▶ _Page excerpt_

As the shenanigans of China, Russia (and all those other autocracies that Corporate America just can't help nuzzling up to) get increasingly aggressive, and they will you betcha, cloud may still be around; but it won't be supporting anything much more important than Aunt Sally's birthday party videos. Real data will stay, or move back to, corporate control. It will have to. Corporate titans may not care about your compromised credit card. They care very much about keeping their own shenanigans very secure. Can't do that with Cloud Data. And that will be a good thing for smart databases, and SSDs, and all of the forward thinking notions to which this endeavor is dedicated.
There have been rumblings in the trade press and wider media about the China Problem (as well as the Russian and Bulgarian, etc.). Most recently, Google's threat to pull out of China over censorship and hacking is the cause celebre. That these events, or somethings quite like them, would play out were obvious years ago. China has simply renamed communism as state assisted capitalism, which itself is just fascism renamed to suit American corporations.
Could there be any reason to believe that the Chinese oligarches would embrace democracy? No, and American corporations would never have gone there if it had. Corporations cleave to fascism, not democracy. Corporations crave protection by the state from the populous. It is not a coincidence that corporations always outsource to autocratic countries, or simply create such a government where they wish to do business. United Fruit comes to mind.

▶ _Exercise data_
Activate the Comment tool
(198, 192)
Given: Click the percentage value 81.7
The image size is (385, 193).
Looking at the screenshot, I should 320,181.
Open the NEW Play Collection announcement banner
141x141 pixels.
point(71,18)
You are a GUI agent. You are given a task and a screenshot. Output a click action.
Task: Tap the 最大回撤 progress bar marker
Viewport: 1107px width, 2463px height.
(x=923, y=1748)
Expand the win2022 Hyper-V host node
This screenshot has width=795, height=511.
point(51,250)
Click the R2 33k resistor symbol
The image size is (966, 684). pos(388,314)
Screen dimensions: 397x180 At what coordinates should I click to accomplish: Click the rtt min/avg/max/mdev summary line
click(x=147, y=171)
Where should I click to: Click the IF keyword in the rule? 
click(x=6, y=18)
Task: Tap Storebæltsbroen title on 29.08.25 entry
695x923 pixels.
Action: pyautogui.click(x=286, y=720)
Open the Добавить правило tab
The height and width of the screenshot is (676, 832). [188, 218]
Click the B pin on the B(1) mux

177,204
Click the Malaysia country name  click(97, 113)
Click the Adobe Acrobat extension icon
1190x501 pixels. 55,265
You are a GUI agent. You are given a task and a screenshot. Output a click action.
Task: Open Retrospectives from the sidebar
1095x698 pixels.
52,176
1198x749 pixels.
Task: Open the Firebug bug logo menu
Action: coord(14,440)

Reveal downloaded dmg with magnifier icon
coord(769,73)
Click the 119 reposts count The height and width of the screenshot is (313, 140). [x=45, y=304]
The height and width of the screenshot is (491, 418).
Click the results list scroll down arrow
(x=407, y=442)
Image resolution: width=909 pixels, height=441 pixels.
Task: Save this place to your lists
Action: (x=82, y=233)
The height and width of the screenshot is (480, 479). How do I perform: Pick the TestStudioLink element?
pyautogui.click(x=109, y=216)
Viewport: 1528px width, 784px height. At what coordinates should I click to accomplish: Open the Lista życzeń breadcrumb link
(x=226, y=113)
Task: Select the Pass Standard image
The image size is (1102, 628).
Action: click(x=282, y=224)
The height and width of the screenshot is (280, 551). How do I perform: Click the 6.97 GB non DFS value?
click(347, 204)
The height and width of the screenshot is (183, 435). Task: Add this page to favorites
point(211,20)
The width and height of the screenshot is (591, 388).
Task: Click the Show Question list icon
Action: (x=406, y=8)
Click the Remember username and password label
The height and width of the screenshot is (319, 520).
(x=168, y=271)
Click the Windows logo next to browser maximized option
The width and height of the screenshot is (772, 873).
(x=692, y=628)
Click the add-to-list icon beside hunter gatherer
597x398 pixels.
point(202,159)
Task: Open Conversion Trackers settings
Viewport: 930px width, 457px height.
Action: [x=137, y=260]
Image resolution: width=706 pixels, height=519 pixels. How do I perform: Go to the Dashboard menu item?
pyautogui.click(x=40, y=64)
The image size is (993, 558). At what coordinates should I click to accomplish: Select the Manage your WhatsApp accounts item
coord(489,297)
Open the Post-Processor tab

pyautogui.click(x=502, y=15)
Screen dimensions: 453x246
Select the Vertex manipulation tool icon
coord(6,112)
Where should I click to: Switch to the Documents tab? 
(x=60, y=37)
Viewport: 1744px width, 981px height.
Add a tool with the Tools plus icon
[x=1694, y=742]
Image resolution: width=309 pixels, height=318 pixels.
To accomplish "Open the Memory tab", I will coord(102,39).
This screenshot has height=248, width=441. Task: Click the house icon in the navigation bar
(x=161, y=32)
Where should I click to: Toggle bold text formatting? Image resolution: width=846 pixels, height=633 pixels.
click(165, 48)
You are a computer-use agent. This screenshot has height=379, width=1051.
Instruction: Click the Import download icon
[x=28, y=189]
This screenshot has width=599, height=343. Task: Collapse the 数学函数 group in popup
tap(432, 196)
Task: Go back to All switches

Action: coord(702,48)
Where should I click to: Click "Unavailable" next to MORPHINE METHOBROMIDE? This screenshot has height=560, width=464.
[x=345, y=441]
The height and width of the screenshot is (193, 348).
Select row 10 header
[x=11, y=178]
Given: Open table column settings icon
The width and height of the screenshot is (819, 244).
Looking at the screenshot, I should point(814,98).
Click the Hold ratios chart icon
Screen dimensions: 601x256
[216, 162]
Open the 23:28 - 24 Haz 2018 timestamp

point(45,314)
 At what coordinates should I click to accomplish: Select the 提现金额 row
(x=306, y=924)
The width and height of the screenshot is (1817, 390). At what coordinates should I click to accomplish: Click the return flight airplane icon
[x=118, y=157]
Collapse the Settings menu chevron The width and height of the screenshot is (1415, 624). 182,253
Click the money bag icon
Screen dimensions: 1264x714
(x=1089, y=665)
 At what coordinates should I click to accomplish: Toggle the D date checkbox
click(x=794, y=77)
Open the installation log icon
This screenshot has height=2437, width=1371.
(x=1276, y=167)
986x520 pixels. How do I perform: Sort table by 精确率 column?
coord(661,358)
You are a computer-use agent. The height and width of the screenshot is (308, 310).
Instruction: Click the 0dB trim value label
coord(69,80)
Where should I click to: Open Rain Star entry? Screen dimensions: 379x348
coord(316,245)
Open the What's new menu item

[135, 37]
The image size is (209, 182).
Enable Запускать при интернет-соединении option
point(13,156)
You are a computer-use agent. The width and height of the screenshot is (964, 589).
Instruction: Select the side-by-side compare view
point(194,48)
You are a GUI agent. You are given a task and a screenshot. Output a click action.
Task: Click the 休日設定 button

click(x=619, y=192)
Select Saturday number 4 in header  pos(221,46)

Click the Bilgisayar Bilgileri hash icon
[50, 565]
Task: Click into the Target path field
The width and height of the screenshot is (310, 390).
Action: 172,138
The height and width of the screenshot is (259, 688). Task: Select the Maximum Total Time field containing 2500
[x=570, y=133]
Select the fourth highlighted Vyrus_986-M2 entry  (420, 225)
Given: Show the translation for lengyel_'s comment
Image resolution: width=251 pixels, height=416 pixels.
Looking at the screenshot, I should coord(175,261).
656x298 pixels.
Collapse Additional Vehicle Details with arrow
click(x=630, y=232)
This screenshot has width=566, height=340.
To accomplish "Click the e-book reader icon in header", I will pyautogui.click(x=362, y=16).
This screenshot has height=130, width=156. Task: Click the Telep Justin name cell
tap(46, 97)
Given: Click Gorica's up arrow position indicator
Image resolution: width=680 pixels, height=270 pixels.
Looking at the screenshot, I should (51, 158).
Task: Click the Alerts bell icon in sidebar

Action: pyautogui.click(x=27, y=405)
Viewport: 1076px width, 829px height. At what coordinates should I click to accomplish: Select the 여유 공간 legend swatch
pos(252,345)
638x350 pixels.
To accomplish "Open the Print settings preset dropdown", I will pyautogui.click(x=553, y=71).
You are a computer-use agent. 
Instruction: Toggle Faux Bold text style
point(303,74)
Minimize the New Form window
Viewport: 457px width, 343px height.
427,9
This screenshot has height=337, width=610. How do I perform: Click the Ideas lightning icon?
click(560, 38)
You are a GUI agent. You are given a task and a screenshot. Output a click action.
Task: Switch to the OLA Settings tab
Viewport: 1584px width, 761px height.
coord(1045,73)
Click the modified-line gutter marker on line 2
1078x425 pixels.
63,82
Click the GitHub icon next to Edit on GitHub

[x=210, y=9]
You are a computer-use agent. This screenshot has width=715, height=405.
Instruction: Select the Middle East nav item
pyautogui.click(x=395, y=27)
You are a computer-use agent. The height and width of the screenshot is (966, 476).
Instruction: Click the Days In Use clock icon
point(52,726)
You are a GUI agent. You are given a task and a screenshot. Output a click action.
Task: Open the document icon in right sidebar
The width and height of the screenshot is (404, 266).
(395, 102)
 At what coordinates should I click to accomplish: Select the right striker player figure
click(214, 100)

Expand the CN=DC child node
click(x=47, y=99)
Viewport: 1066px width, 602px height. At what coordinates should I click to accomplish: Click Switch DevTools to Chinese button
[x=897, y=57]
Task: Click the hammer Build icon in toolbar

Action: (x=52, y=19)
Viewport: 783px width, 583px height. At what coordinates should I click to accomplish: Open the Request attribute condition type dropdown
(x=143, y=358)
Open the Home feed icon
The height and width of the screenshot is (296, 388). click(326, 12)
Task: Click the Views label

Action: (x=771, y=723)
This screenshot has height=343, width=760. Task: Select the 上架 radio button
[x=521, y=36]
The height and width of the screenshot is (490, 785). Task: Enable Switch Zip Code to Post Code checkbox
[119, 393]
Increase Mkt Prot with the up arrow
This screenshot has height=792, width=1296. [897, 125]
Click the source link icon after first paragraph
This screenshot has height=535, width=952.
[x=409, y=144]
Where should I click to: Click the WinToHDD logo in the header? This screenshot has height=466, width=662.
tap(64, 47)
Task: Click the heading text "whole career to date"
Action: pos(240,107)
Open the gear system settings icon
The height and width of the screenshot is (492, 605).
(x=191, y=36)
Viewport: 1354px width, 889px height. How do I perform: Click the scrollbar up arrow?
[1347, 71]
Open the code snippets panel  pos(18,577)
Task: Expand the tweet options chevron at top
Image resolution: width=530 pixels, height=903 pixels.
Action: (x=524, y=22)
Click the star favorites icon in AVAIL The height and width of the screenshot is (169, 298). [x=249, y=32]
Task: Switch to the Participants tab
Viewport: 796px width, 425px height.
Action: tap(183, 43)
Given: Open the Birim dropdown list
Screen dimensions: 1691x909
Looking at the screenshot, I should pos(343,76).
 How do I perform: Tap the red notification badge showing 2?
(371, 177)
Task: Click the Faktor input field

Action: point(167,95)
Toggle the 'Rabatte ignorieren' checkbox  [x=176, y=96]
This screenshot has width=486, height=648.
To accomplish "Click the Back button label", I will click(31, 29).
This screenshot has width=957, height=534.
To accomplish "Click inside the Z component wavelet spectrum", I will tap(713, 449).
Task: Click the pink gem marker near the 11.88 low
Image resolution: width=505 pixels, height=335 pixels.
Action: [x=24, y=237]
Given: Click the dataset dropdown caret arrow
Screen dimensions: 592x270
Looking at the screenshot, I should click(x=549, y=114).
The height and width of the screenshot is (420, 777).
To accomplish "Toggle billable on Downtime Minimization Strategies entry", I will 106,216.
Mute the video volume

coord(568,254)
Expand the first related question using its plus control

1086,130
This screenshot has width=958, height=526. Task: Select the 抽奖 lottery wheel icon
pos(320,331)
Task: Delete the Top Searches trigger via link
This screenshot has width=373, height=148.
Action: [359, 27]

▶ _Questions on the material_
#1 Answer these questions about the commentary on cloud data and China:
(a) What is the most important thing cloud will still support, according to the commentary?
(b) What did Google threaten to do, and over what issues?
(c) Which company does the commentary say "comes to mind"?
#2 Carry on the commentary on cloud data and China, starting after its final sentence.
The items have no connection to the commentary on cloud data and China and are separate material.

▶ _Expected responses_
#1
(a) Aunt Sally's birthday party videos.
(b) Google threatened to pull out of China over censorship and hacking.
(c) United Fruit.

#2
The problem with doing deals with devils is that devils don't often keep the deal, when the deal even appears to threaten their positions of largess. And so China has put Google in a spot. If Google does what corporations always do, care only about this quarter's profits, they must acquiesce. If Google attempts to do what their propaganda proclaims, Don't Be Evil, they lose some or all of this market.
But the implication is far wider. The Internet is inherently insecure. The fact that Internet Explorer continually vomits up some hair ball is only a minor symptom. The Internet is capable only of serving of public documents to the public. There is nothing secure, and was never designed or intended to be, in this process. The bandaid of SSL is just that, a bandaid. Here is the one sentence description in Wikipedia (couldn't have said it better meself): "Early research efforts toward transport layer security included the Secure Network Programming (SNP) application programming interface (API), which in 1993 explored the approach of having a secure transport layer API closely resembling Berkeley sockets, to facilitate retrofitting preexisting network applications with security measures."
So now, there are stories about companies keeping real data not just off the net, but in Faraday cages. For those not familiar, "Enemy of the State" shows one. Gene Hackman's character's lair is a Faraday cage. I don't recall off hand whether he uses the term. In any case, the purpose of a Faraday cage is to keep signals that are inside, inside; and signals that are outside, outside. No cloud here.
As the shenanigans of China, Russia (and all those other autocracies that Corporate America just can't help nuzzling up to) get increasingly aggressive, and they will you betcha, cloud may still be around; but it won't be supporting anything much more important than Aunt Sally's birthday party videos. Real data will stay, or move back to, corporate control. It will have to. Corporate titans may not care about your compromised credit card. They care very much about keeping their own shenanigans very secure. Can't do that with Cloud Data. And that will be a good thing for smart databases, and SSDs, and all of the forward thinking notions to which this endeavor is dedicated.